[Item-finding records]

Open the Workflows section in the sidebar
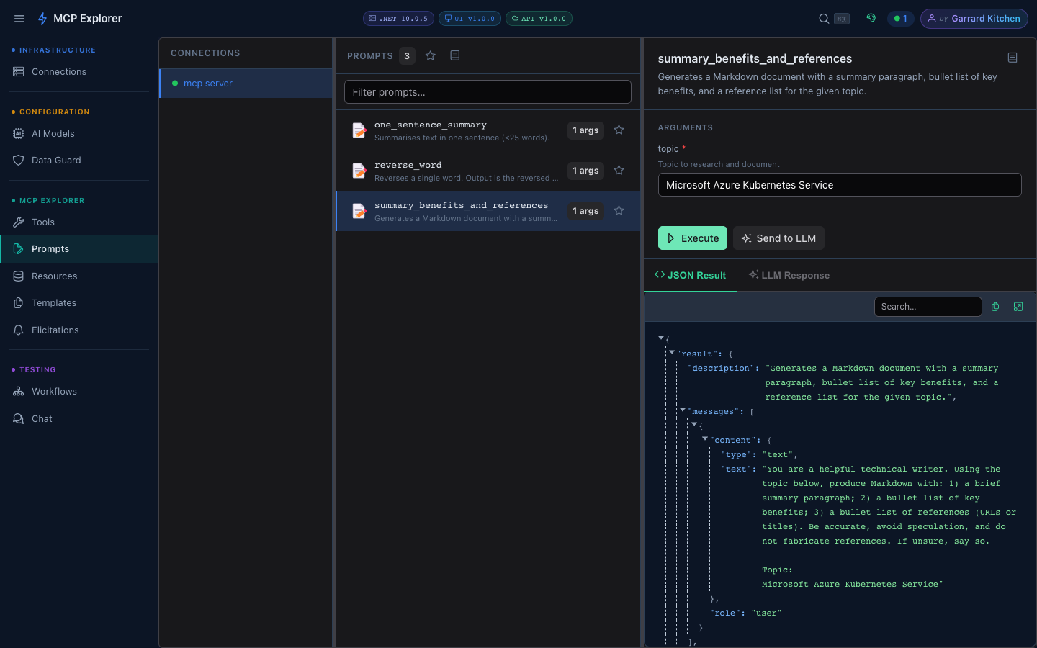The height and width of the screenshot is (648, 1037). [x=53, y=391]
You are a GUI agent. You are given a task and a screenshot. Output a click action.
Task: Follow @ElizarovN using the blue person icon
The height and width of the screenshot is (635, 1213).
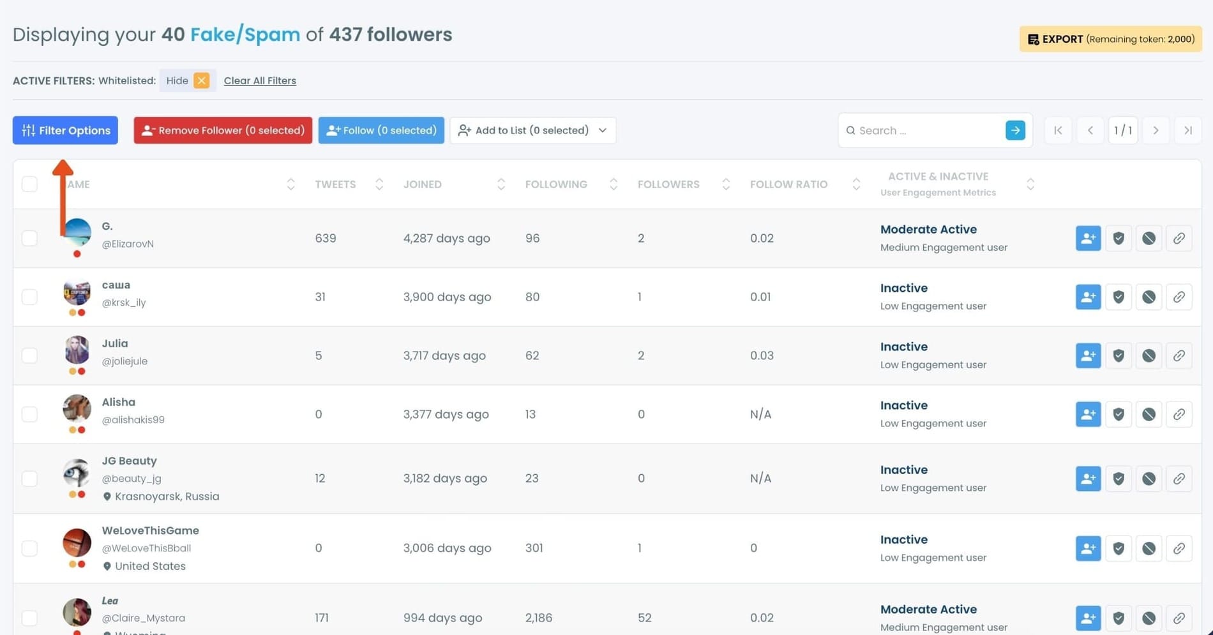point(1087,238)
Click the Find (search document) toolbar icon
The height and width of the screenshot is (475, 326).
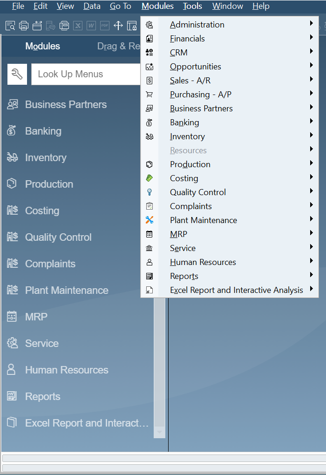(10, 26)
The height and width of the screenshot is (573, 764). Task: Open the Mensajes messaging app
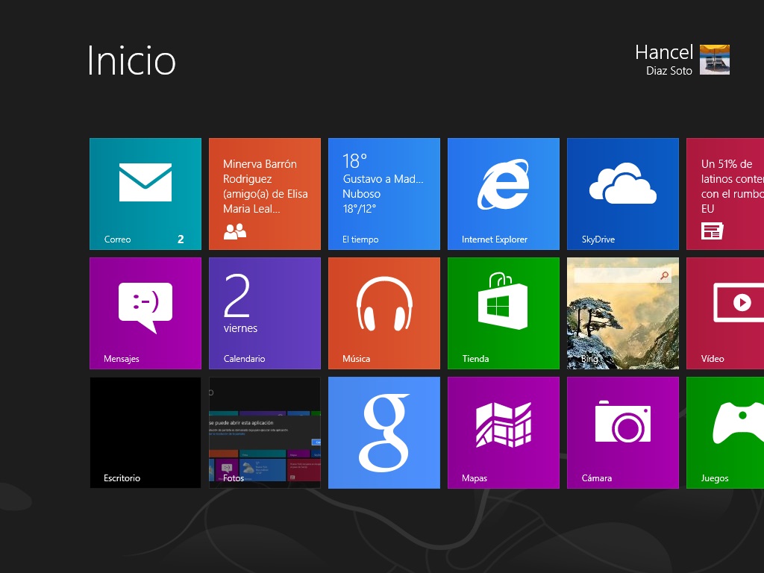[x=145, y=313]
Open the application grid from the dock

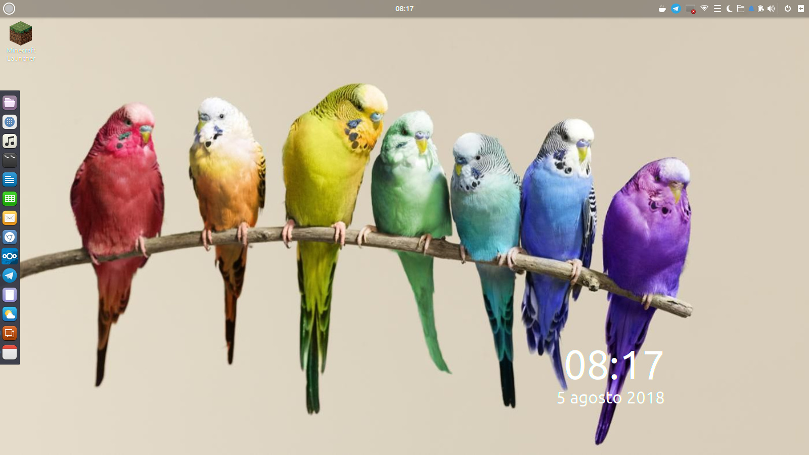pyautogui.click(x=10, y=122)
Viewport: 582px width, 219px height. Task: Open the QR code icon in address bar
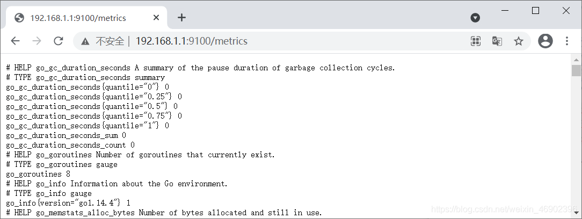476,41
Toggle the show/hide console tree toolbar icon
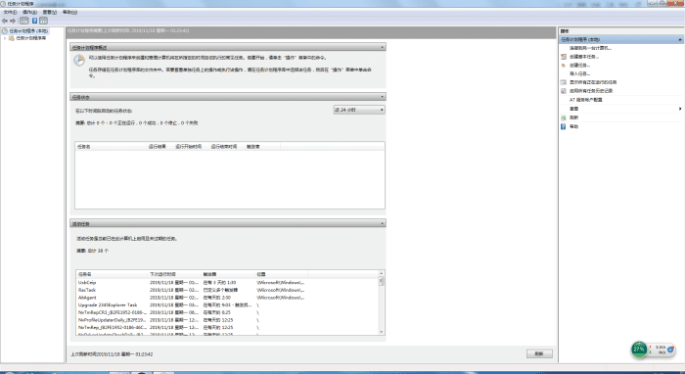The image size is (685, 374). tap(24, 21)
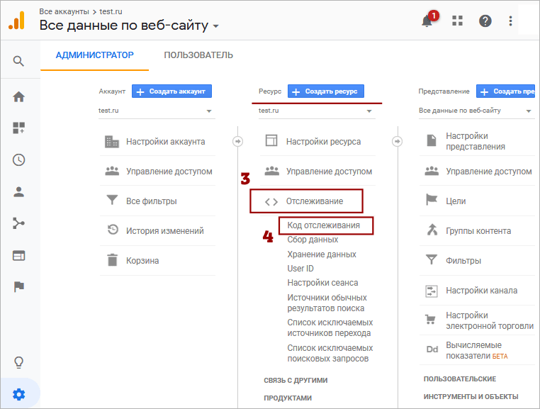Open Real-time clock icon in sidebar

click(x=19, y=159)
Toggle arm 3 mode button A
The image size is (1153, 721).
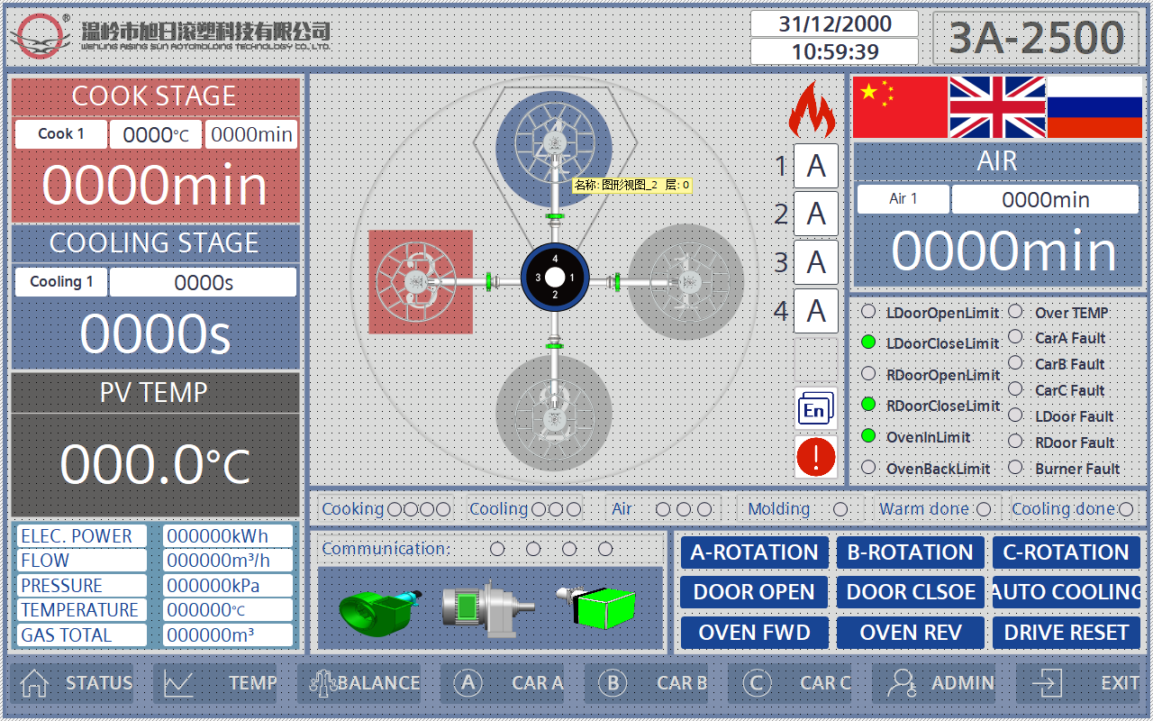pyautogui.click(x=815, y=262)
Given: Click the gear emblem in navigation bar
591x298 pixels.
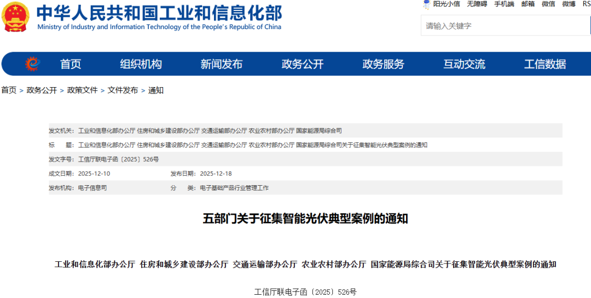Looking at the screenshot, I should (x=33, y=64).
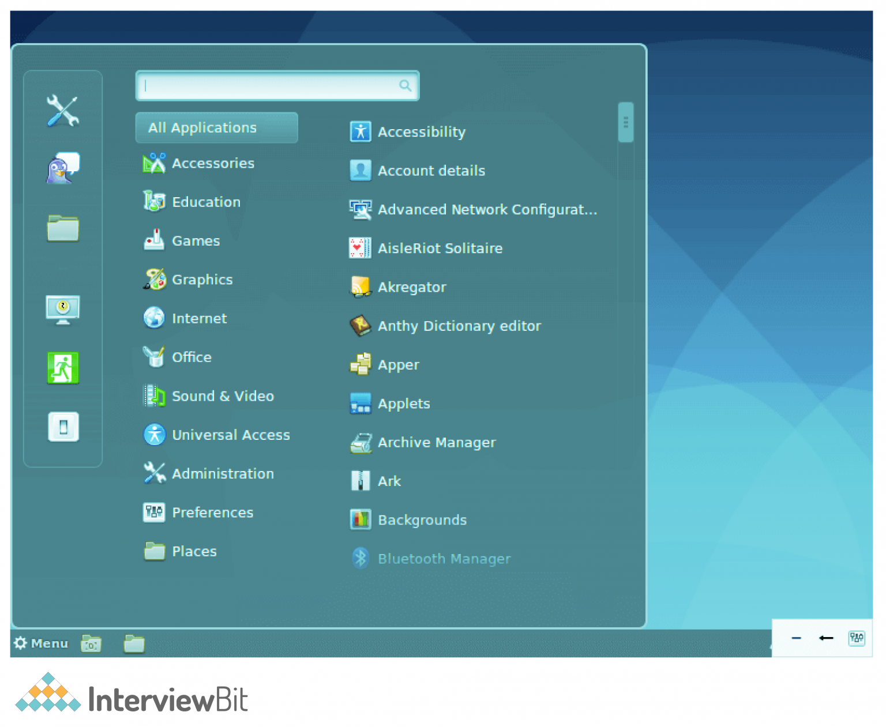The image size is (886, 727).
Task: Log out via the green exit icon
Action: 62,368
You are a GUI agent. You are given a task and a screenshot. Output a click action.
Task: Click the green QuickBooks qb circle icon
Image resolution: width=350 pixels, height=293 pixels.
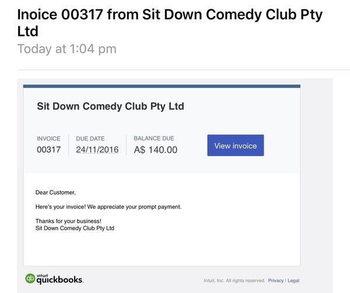point(30,279)
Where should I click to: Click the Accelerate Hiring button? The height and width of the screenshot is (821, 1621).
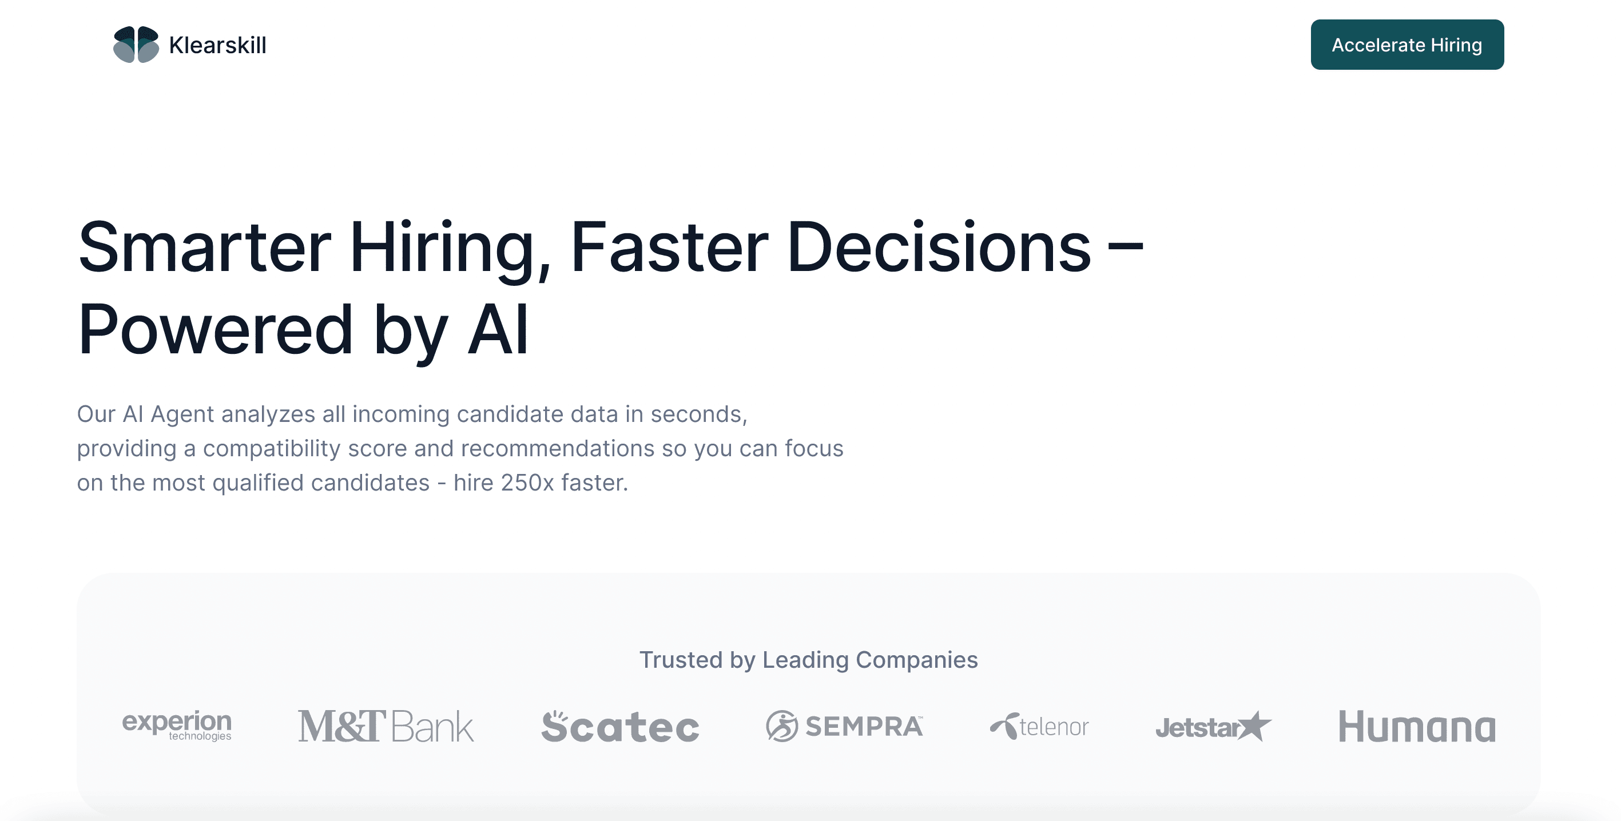(1407, 45)
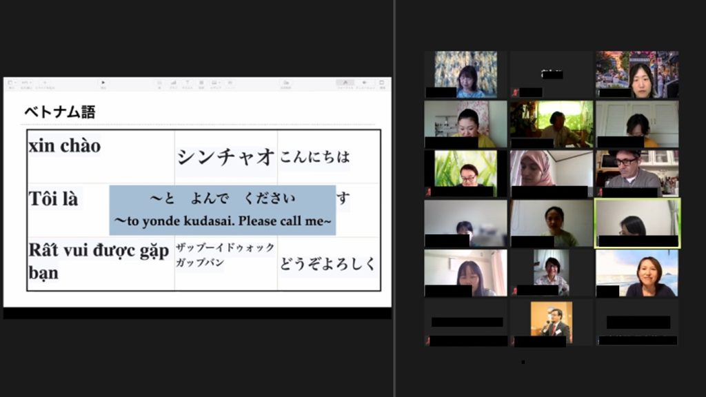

### What this task involves
Arrange every line of the items above as a JSON list of strings, one string per line, skipping blank lines. Leave the pictures out of the answer.

### Exercise answer
[
  "Open the Workflows section in the sidebar",
  "The height and width of the screenshot is (648, 1037). [x=53, y=391]",
  "You are a GUI agent. You are given a task and a screenshot. Output a click action.",
  "Task: Follow @ElizarovN using the blue person icon",
  "The height and width of the screenshot is (635, 1213).",
  "point(1087,238)",
  "Click the Find (search document) toolbar icon",
  "The height and width of the screenshot is (475, 326).",
  "(10, 26)",
  "The height and width of the screenshot is (573, 764). Task: Open the Mensajes messaging app",
  "[x=145, y=313]",
  "Open the application grid from the dock",
  "pyautogui.click(x=10, y=122)",
  "Viewport: 582px width, 219px height. Task: Open the QR code icon in address bar",
  "476,41",
  "Toggle the show/hide console tree toolbar icon",
  "The image size is (685, 374). tap(24, 21)",
  "Open Real-time clock icon in sidebar",
  "click(x=19, y=159)",
  "Toggle arm 3 mode button A",
  "The image size is (1153, 721).",
  "pyautogui.click(x=815, y=262)",
  "Given: Click the gear emblem in navigation bar",
  "591x298 pixels.",
  "Looking at the screenshot, I should (x=33, y=64).",
  "The image size is (886, 727).",
  "Task: Log out via the green exit icon",
  "Action: 62,368",
  "You are a GUI agent. You are given a task and a screenshot. Output a click action.",
  "Task: Click the green QuickBooks qb circle icon",
  "Image resolution: width=350 pixels, height=293 pixels.",
  "point(30,279)",
  "Where should I click to: Click the Accelerate Hiring button? The height and width of the screenshot is (821, 1621).",
  "(1407, 45)"
]